Days before President Donald Trump’s 25% tariffs on imports from Canada and Mexico take effect, Ford has scrambled to move as many assembled engines from its Essex Engine and Windsor Engine plants in Canada into the United States as possible. To do so, the automaker has leased dozens of semi-truck trailers and warehouses in Michigan and Ohio. Although the trucks have only been able to transport a few days’ worth of engines, the effort is critical as these engines power Ford’s best-selling F-Series pickup trucks.
John D’Agnolo, president of Unifor Local 200 and chair of the Auto Council for Unifor, says his union is working with Ford to expedite shipments across the border in an effort to protect Canadian and U.S. jobs in the auto sector. According to D’Agnolo, if Trump reinstates the 25% tariffs on April 2, a single truckload of Ford engines could cost the automaker roughly $75,000 in tariffs. With tens of thousands of union jobs on both sides of the border at risk, moving as much inventory as possible before the deadline is critical.
On March 5, President Trump paused auto tariffs on vehicles and parts covered under the USMCA until April 2. His trade policy has left the auto industry divided. On one hand, tariffs serve as a negotiating tool, encouraging automakers to reinvest in U.S. manufacturing.

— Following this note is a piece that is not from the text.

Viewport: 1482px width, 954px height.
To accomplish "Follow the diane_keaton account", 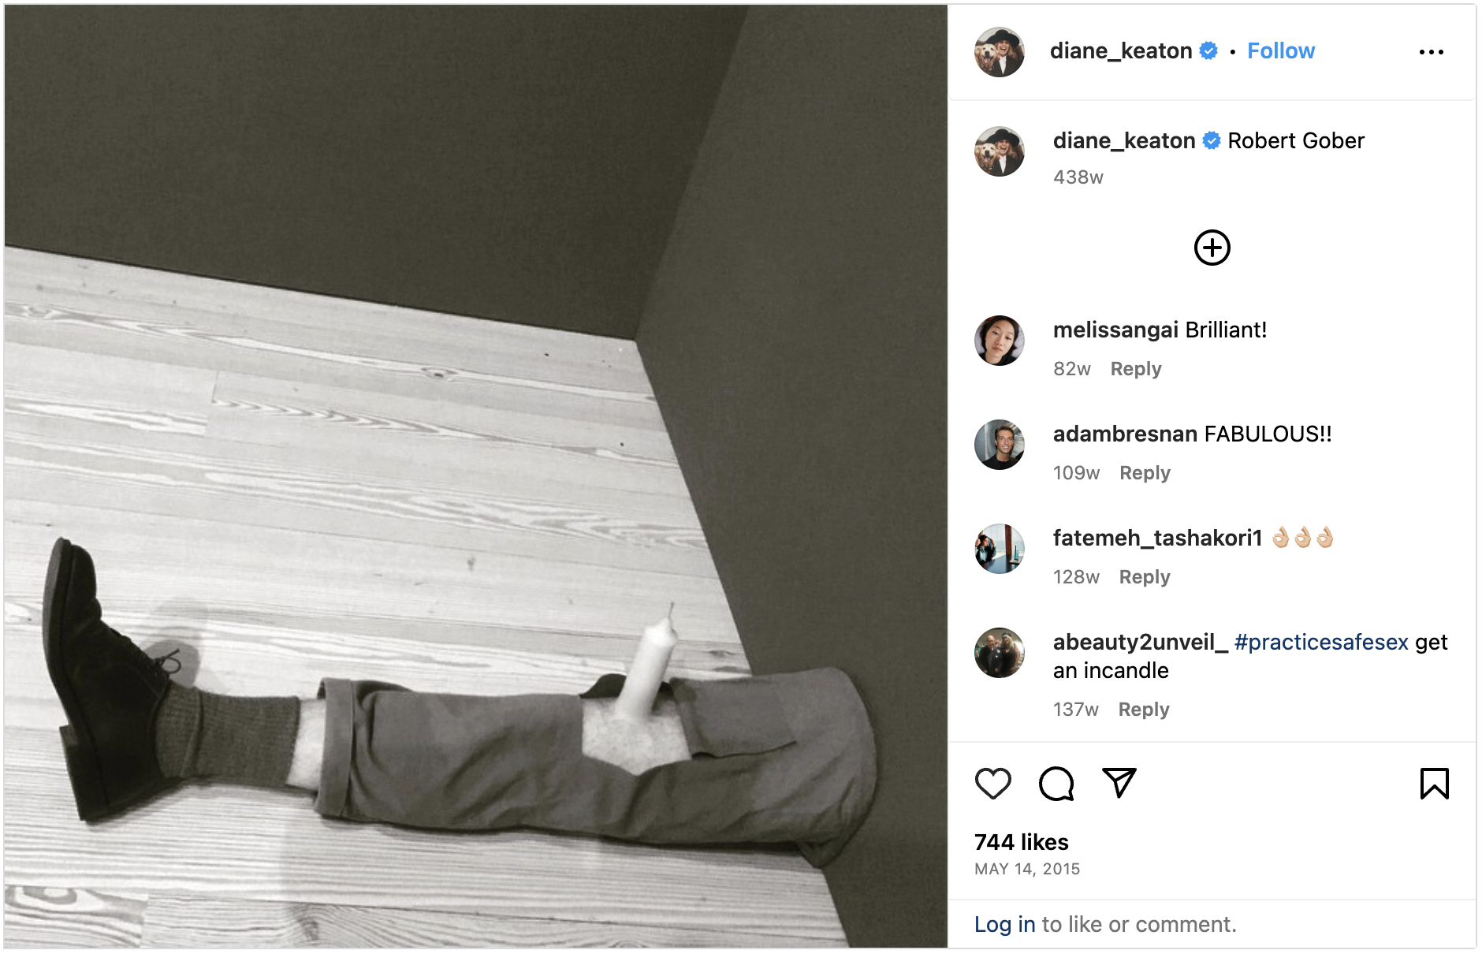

On the other hand, the automotive industry relies on deeply integrated cross-border supply chains, and tariffs could significantly drive up costs. If manufacturers pass these costs on to consumers, it could push shoppers toward lower-cost alternatives or out of the market. Affordability remains a critical pain point for both consumers and the dealer community. If demand drops, production slows—and layoffs are likely to follow.
It’s a high-stakes gamble with the potential to bring significant economic benefits to the U.S. or trigger widespread disruption. The auto industry operates on a “just in time” manufacturing model, making sudden shifts difficult—if not impossible. It can take anywhere from three to six years to bring a new vehicle from concept to production, and manufacturing plants cannot instantly ramp up engine production without massive supply allocations.
According to S&P Global, the automotive industry faces a 50% risk of extended disruption due to the ongoing global tariff war. The firm noted that only Ford, GM, and Stellantis have the excess capacity to expand domestic production. However, even if they chose to do so, the transition would take years—far too long to avoid the immediate impact of tariffs.